With all the finger pointing going on today in this all-out international financial crisis, the names Bush, Clinton, Greenspan, Rubin, Paulson, and a host of Wall Street CEOs get mentions all the time. And well they should. But rather than pick one of them, let’s figure out what they have in common - all of them. And that would be: an enduring, whole-hearted commitment to keeping US wages down.

Remember: despite high and increasing rates of productivity per worker in America under both Clinton and Bush, real wages – the ability to buy goods and services -- for the most part declined during both presidencies.

And that’s why most people needed credit cards and that’s why they jumped at the chance to build home equity they could tap into—to augment their mediocre wages. At least one insider isn’t afraid to say it: quote “Americans can’t help but spend beyond their means because they’ve had no income growth while their costs.. have skyrocketed.” The words of Laura Tyson, an economics adviser to the Clinton administration and economics professor at Berkeley.
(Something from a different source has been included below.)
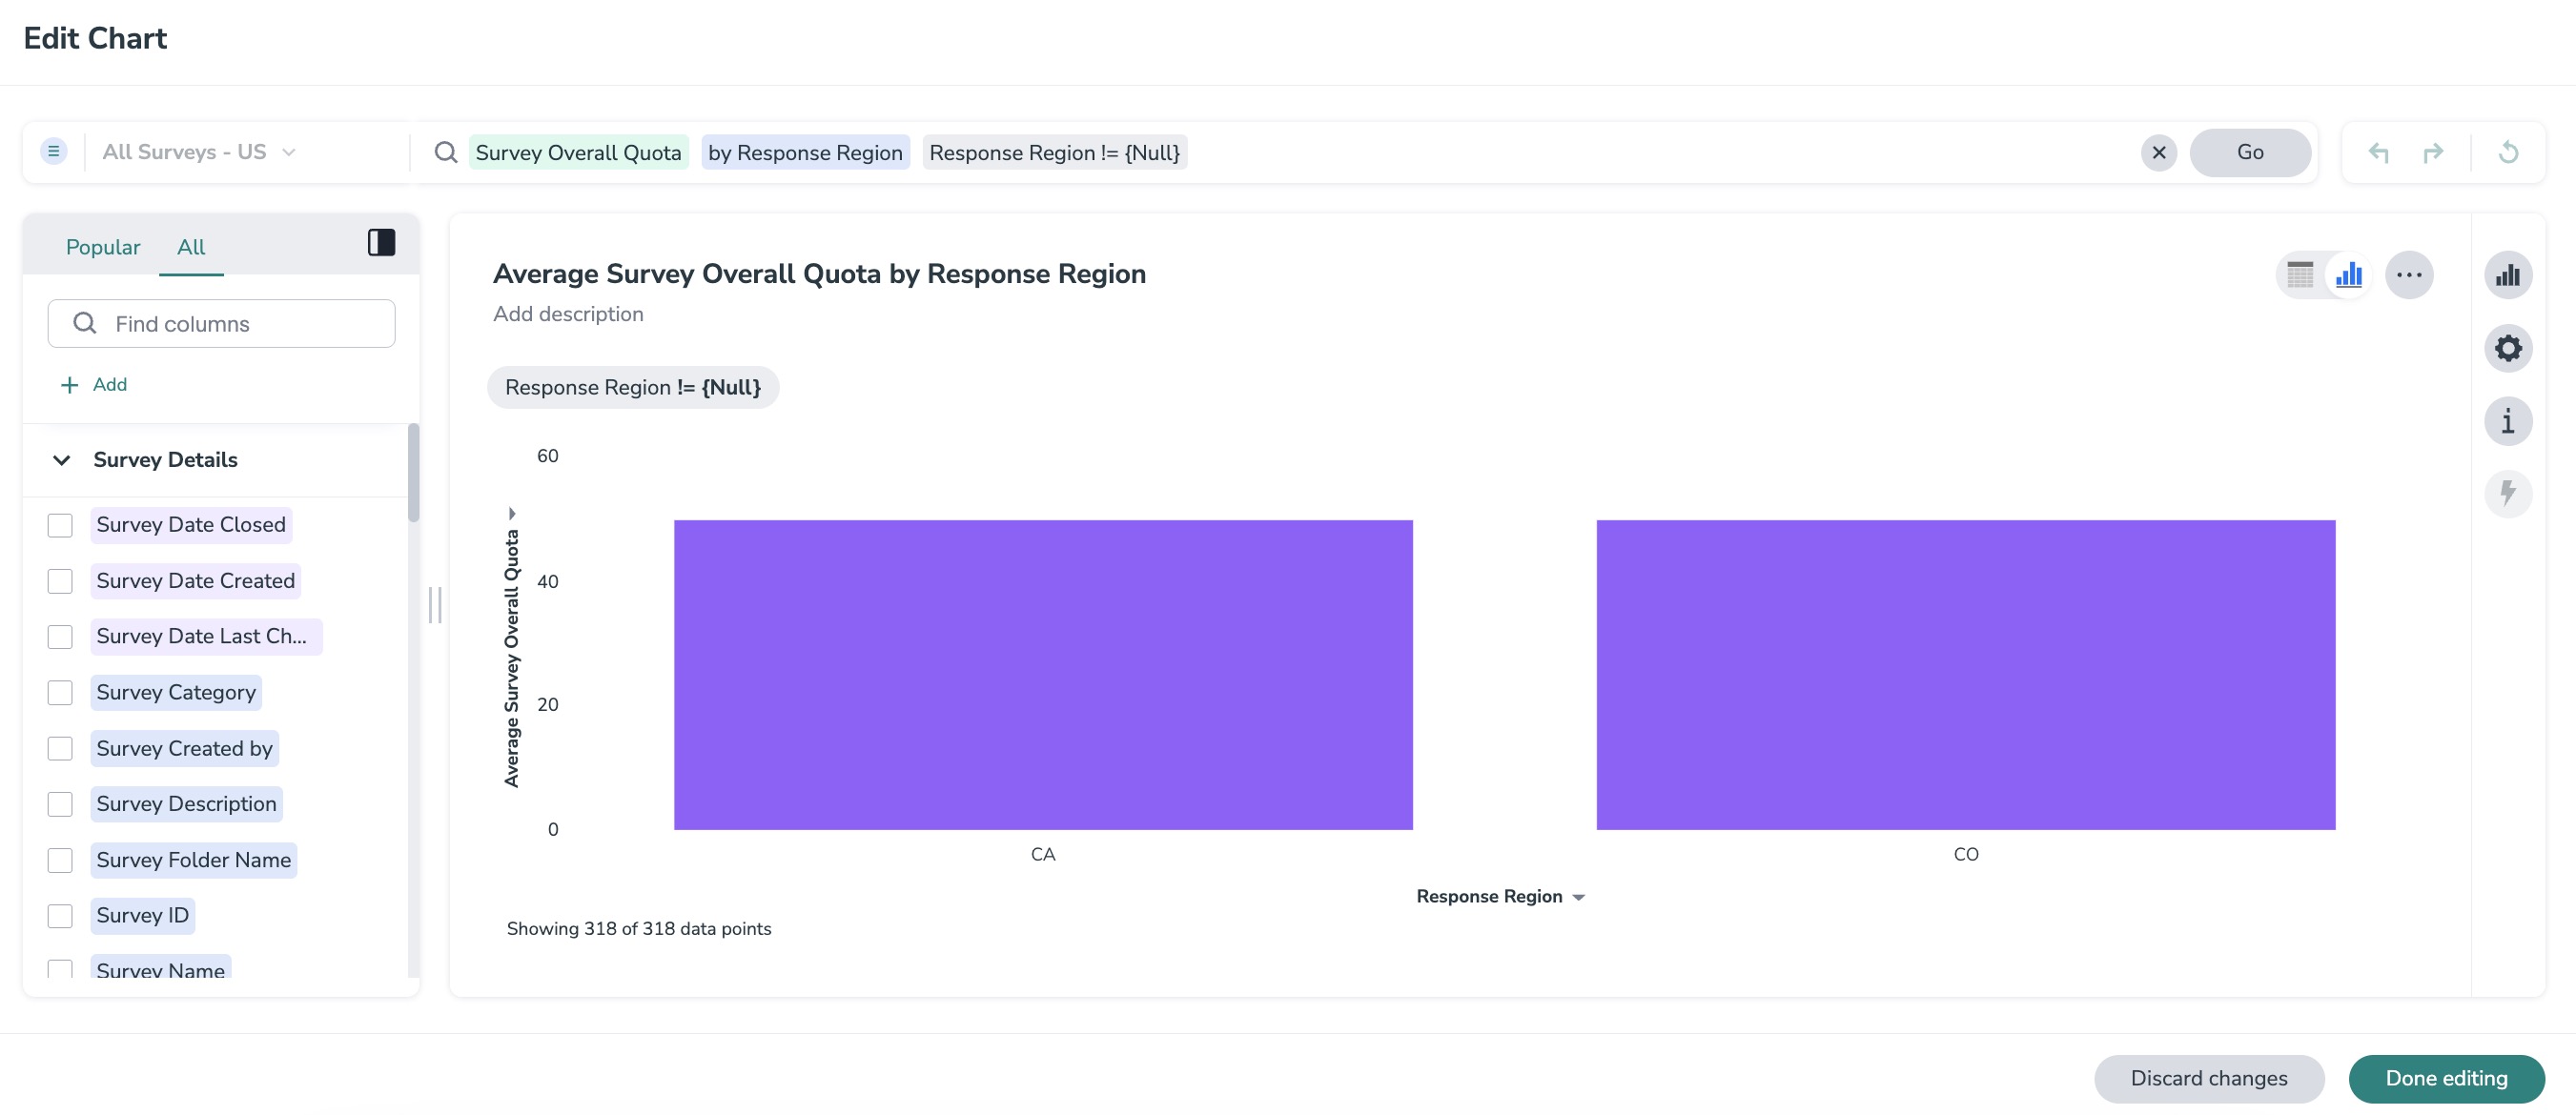Switch to the Popular tab
This screenshot has width=2576, height=1115.
pyautogui.click(x=103, y=247)
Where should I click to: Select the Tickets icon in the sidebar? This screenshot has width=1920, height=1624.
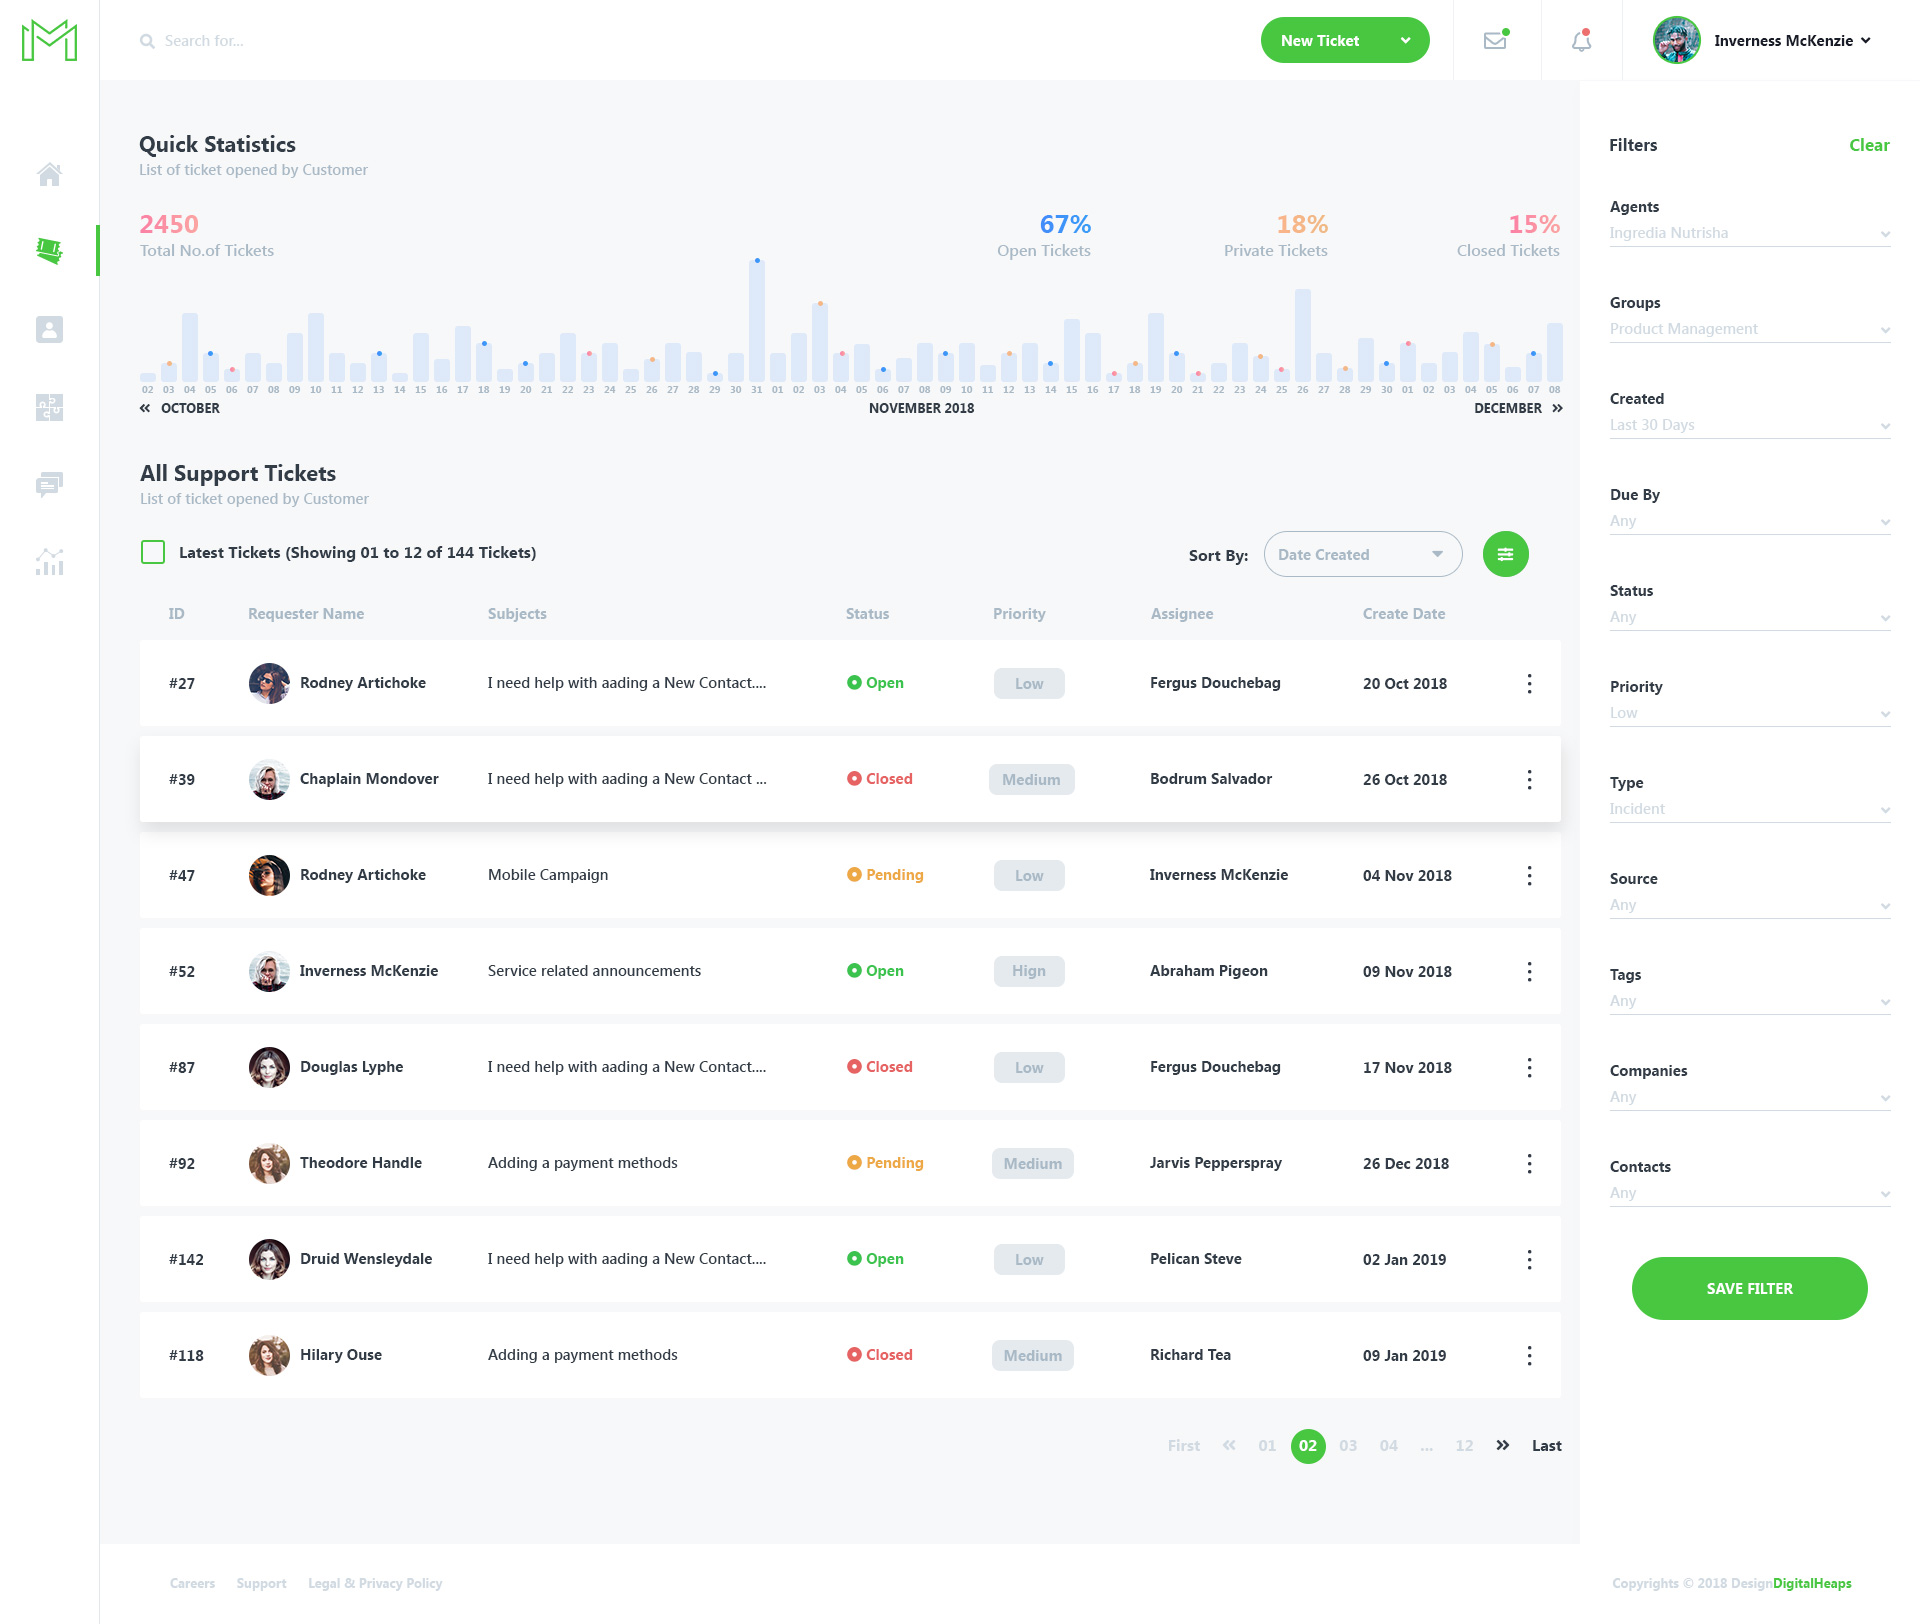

We know that the elites are suffering too. Surely it’s not easy for investor-extraordinaire Warren Buffett to lose a reported $5 billion from his $50 billion bank account (my he knows how to save!) Really, that must hurt. But keep in mind that Mr. Buffett made some of those billions investing in the likes of WalMart and McDonalds – read: low wages, read: credit cards, read: sub-prime mortgages. Oh, and did I mention no health insurance at those companies he placed in his portfolio? What’s his responsibility? What exactly do we mean by family values when hard working families can't afford regular loans for regular homes?

We wouldn't have had a sub-prime lending crisis, if so many wages weren't . . . sub-prime.